大きな組織のとある一部分、あるいは従業員数がとても少ない企業ならば、そうせざるを得ないこともあるだろう。しかし、FAVIという、フランスの金属加工会社は従業員数が500人程度いるのである。その規模の会社が行っていることとしては、ちょっと信じがたい。各チームに裁量がかなりの割合で任されているのである。結構重大なトラブルの対応にも各チームが自発的に対応し、その分、別の日に休みを取るなどしているそうだ。

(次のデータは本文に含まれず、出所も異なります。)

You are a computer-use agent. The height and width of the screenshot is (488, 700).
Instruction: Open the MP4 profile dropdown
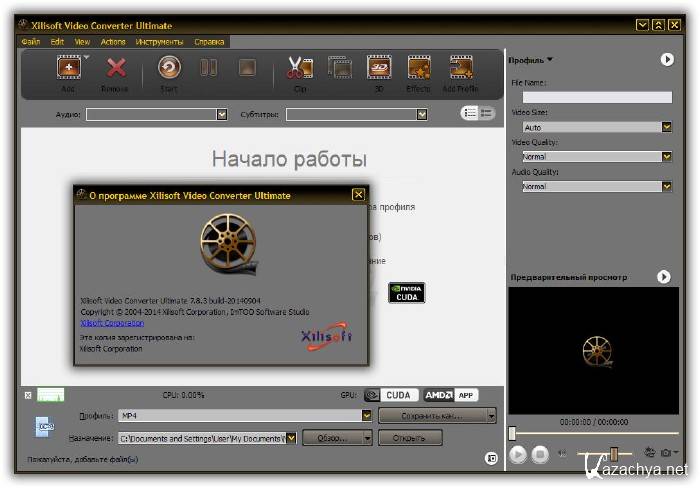(366, 415)
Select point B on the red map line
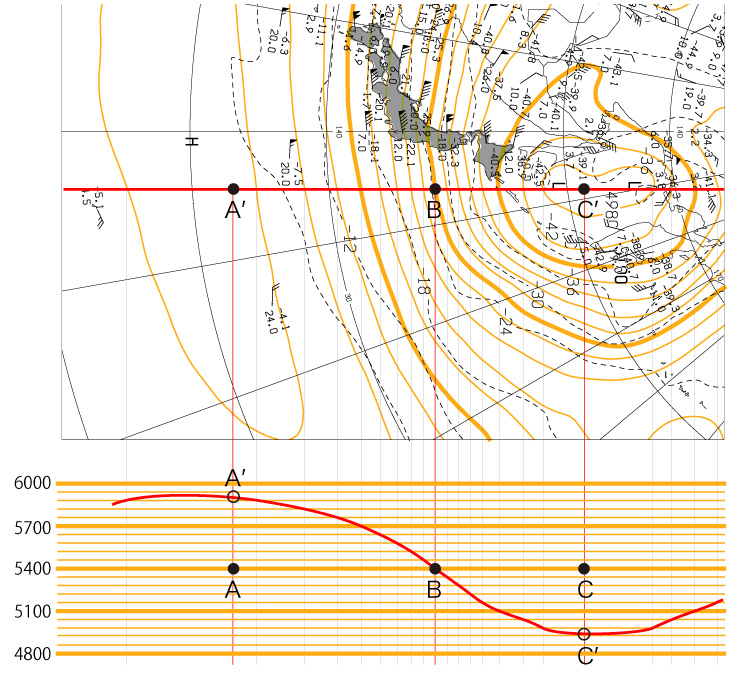 point(434,189)
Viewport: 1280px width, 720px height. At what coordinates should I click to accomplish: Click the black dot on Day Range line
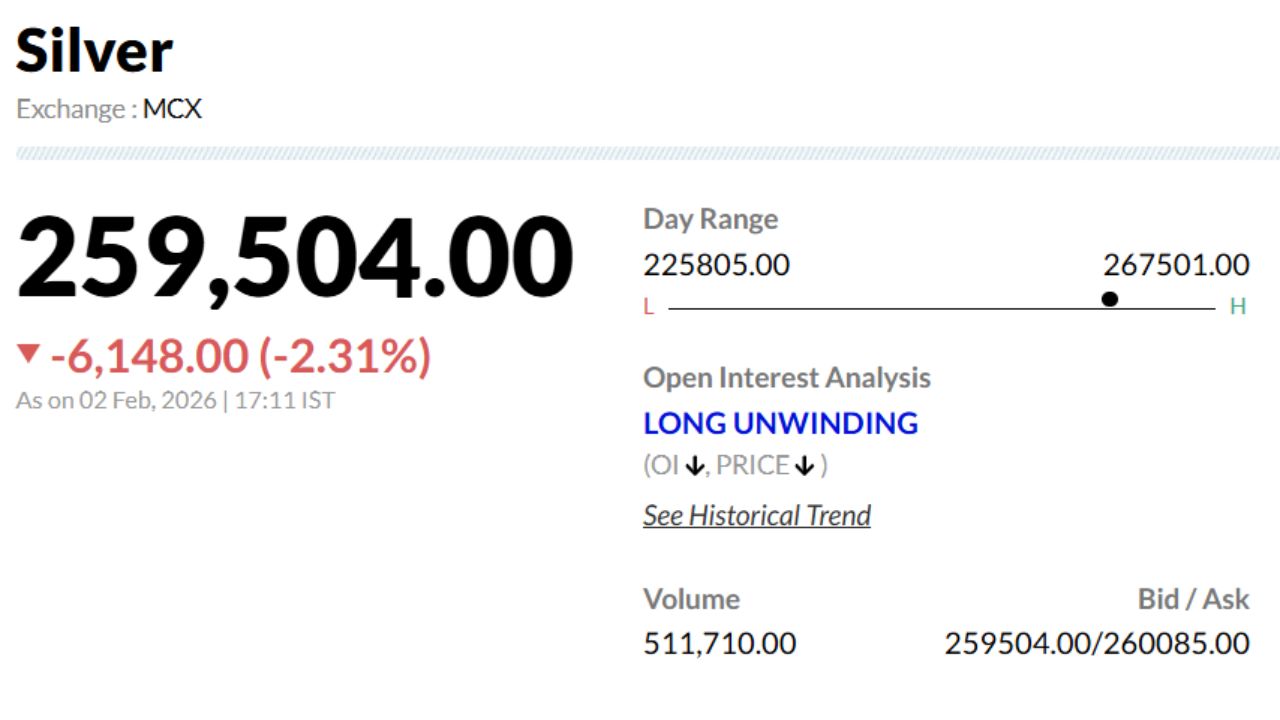(x=1109, y=299)
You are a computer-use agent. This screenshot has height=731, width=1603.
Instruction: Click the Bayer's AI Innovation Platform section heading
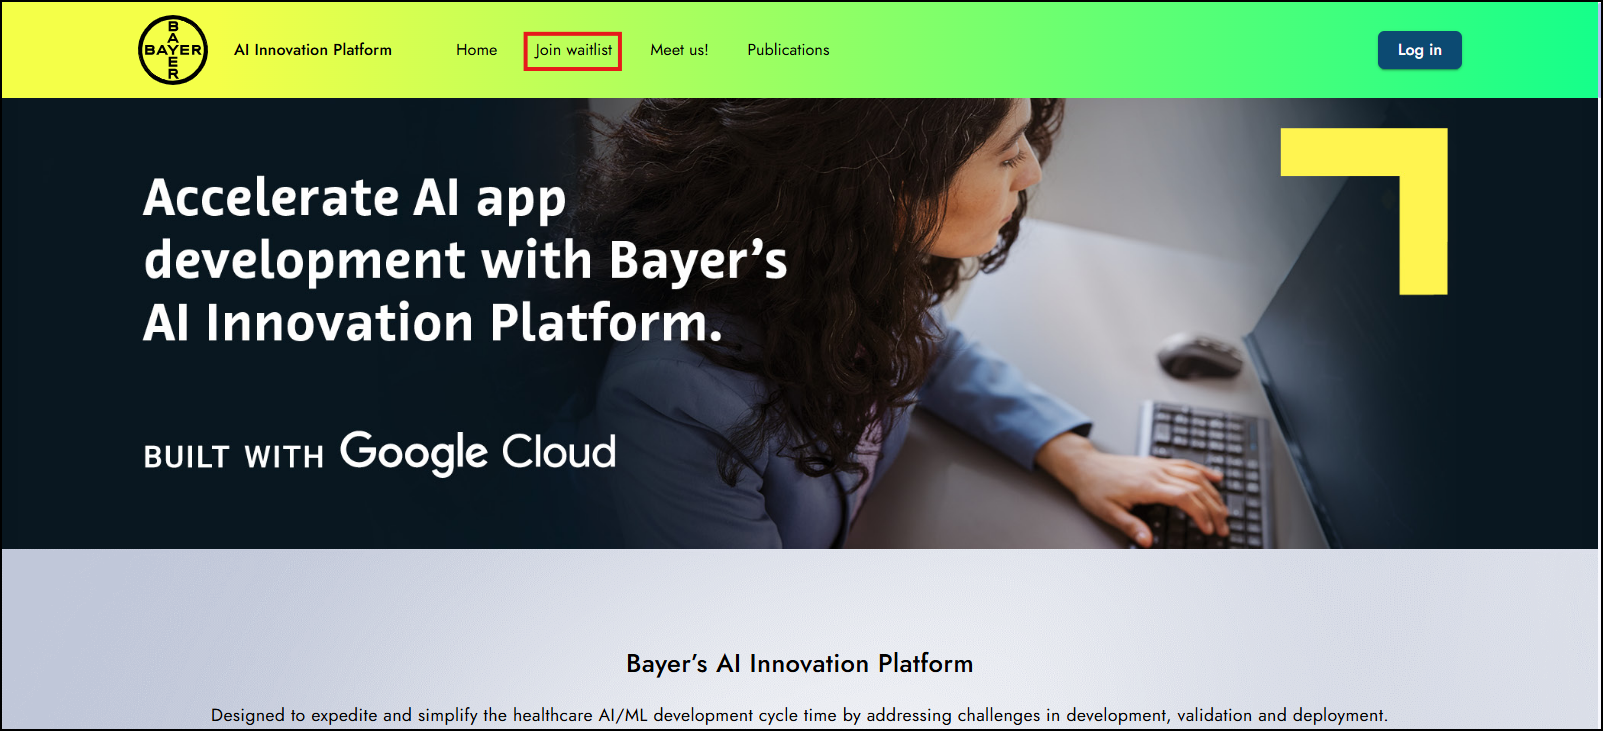click(x=799, y=664)
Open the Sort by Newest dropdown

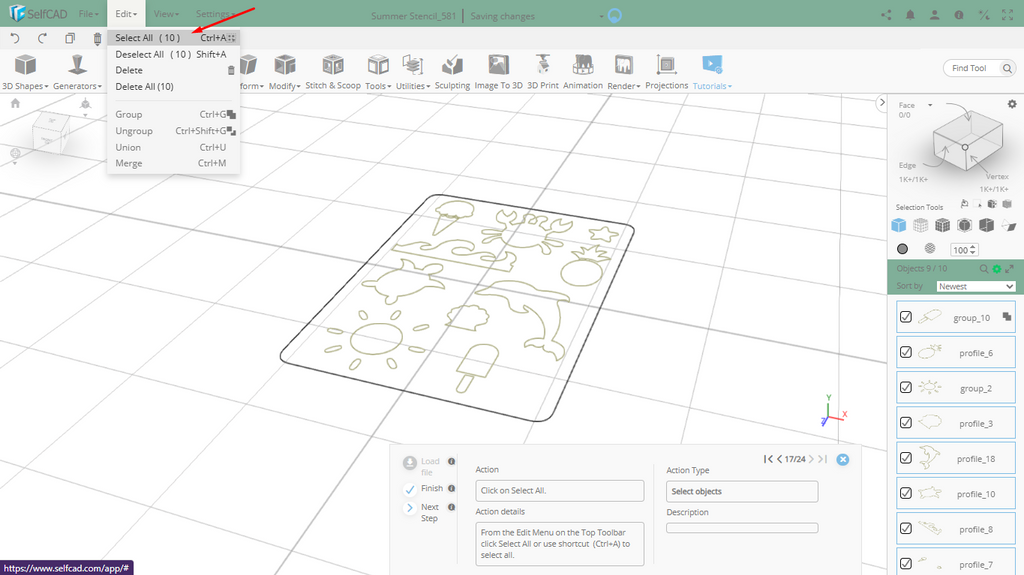(x=975, y=286)
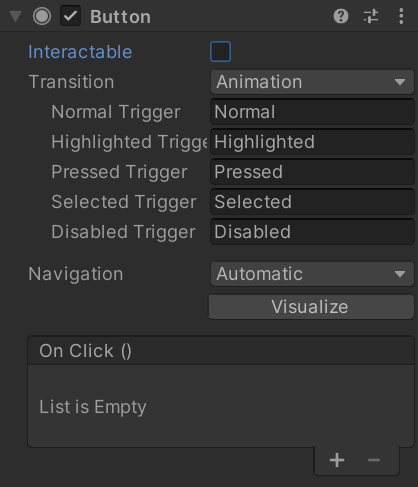Open the Button component help reference
418x487 pixels.
click(x=341, y=16)
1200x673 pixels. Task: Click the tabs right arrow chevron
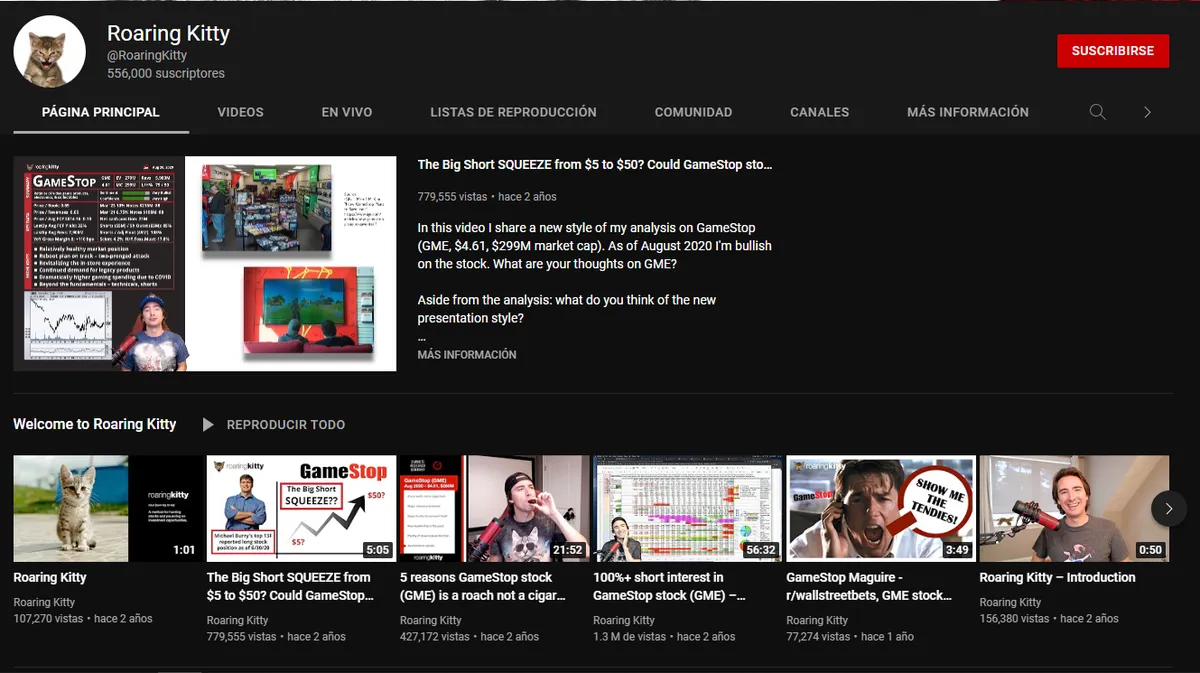(1147, 112)
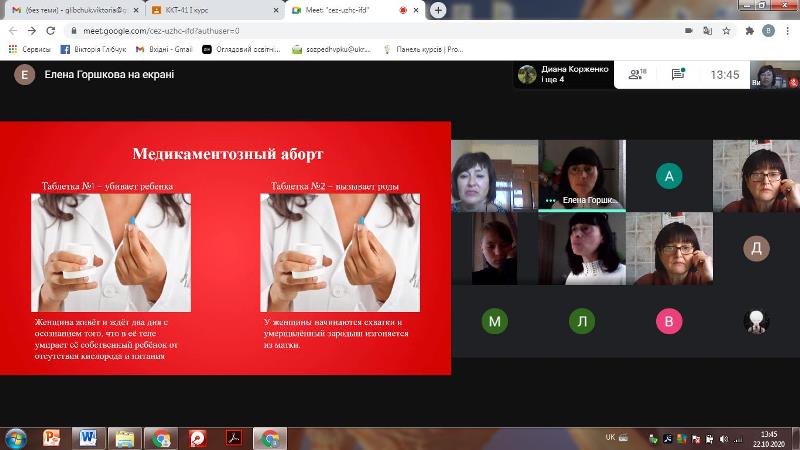Open Word from the taskbar
The height and width of the screenshot is (450, 800).
coord(88,438)
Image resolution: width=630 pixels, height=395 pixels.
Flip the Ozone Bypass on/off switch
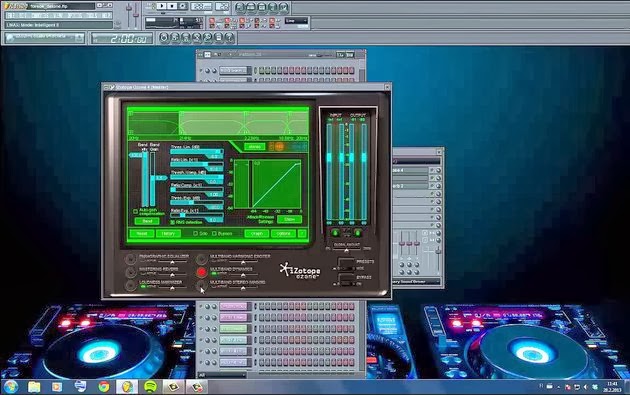(346, 280)
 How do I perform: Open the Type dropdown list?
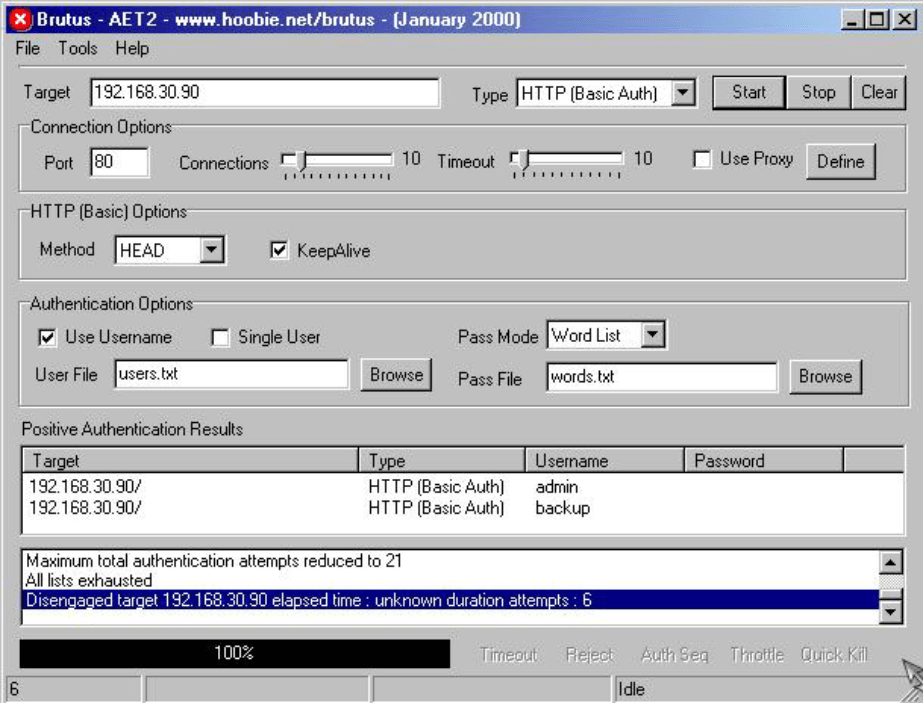click(683, 94)
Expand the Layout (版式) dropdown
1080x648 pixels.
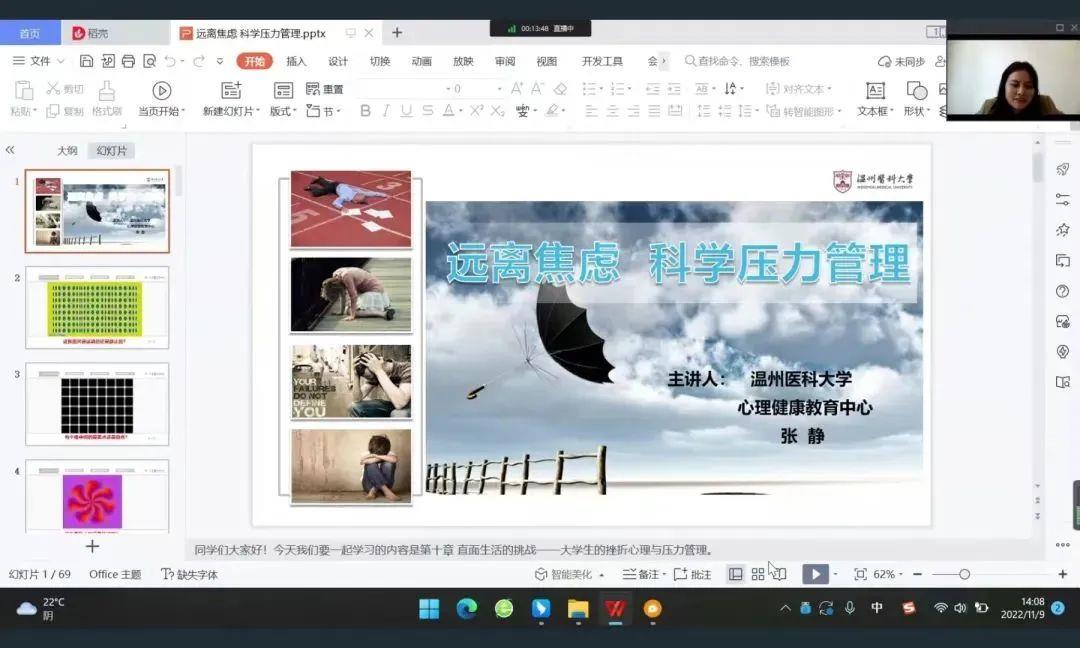284,111
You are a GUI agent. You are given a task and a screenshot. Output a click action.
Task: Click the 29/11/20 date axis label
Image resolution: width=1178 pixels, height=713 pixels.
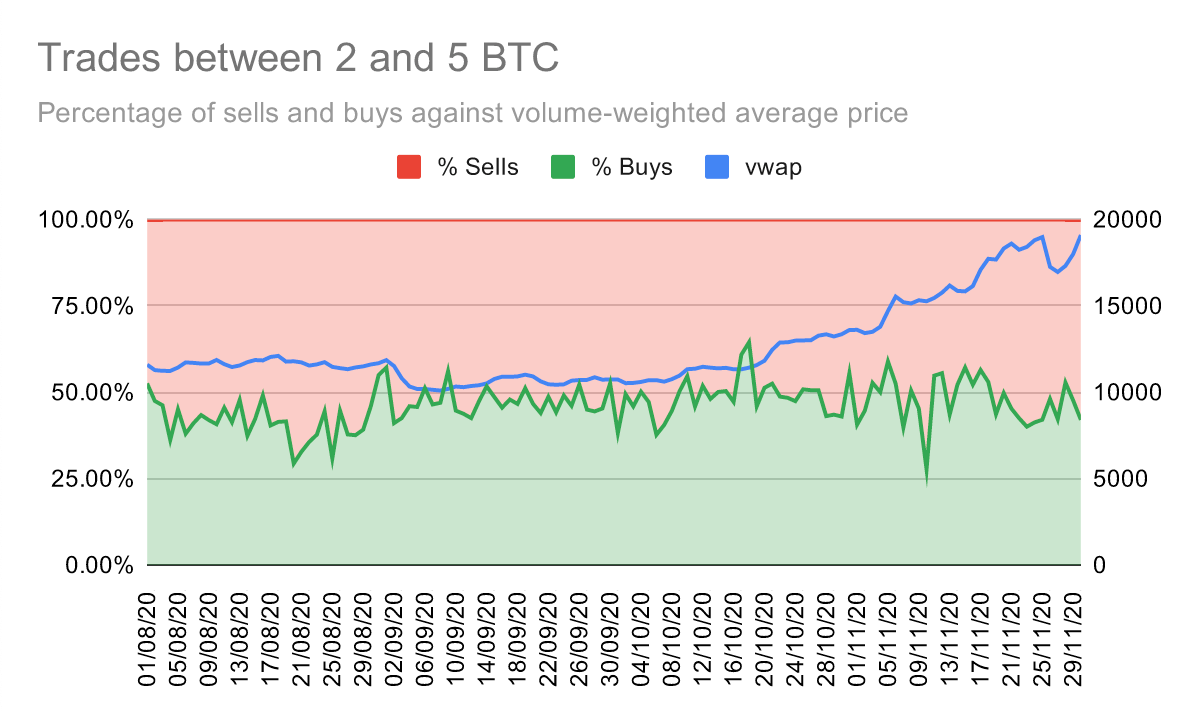coord(1073,639)
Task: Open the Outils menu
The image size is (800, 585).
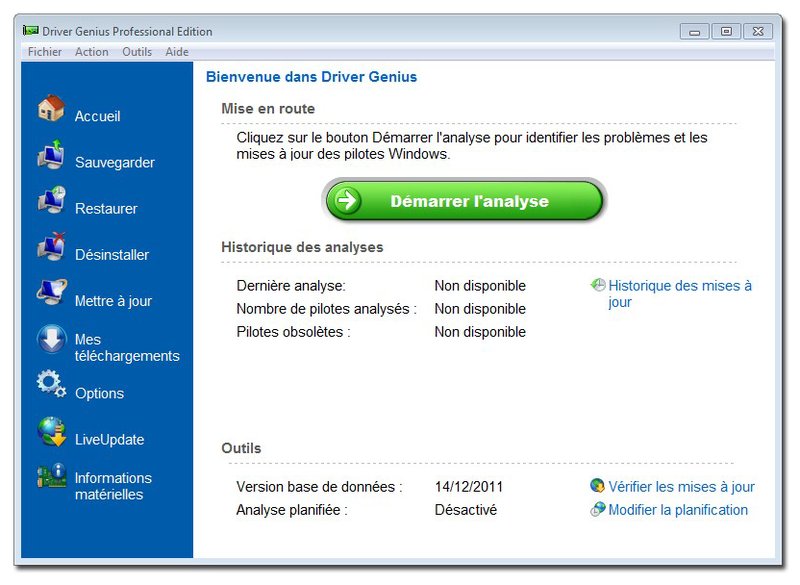Action: click(137, 51)
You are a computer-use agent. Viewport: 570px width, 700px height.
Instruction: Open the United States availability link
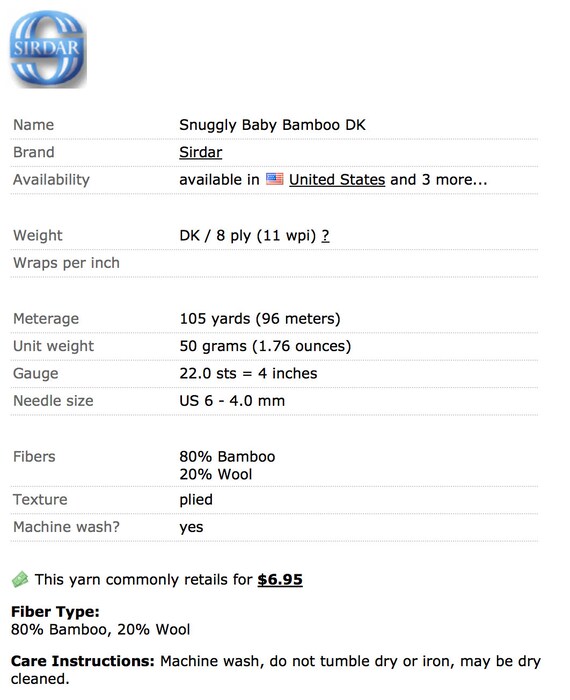337,179
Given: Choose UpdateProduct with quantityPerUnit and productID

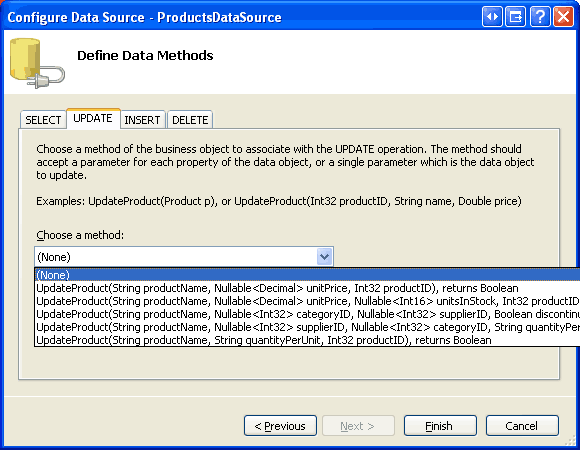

同社に改革をもたらしたゾブリストCEOは、タイムカード、生産ノルマを撤廃した。その様子を見た前経営陣は仰天し、破滅への道だとか生産性が崩壊するとか言っていたらしい。ゾブリストもさすがに心配になって、上記の管理システムを取っ払ってからの1週間は、さすがに生産性の数値を毎日チェックしたそうだ。しかし、生産性は下がっておらず、むしろ向上していた。従業員は仕事に責任感を抱き、仕事をきちんと仕上げることに誇りを持つようになったという。

ここまで読んでいると、さすがに上手くいきすぎじゃないかとも思うし、人間が性善説に基づいて行動することを信じたやり方ではある。しかし、やってみた結果がこれなのである。読み進めていくなかで、課題となるような記述も出てくるだと思うが、世界にはこうやって組織を作っているところもあるわけで、同じ人間ならできないことはないはずである。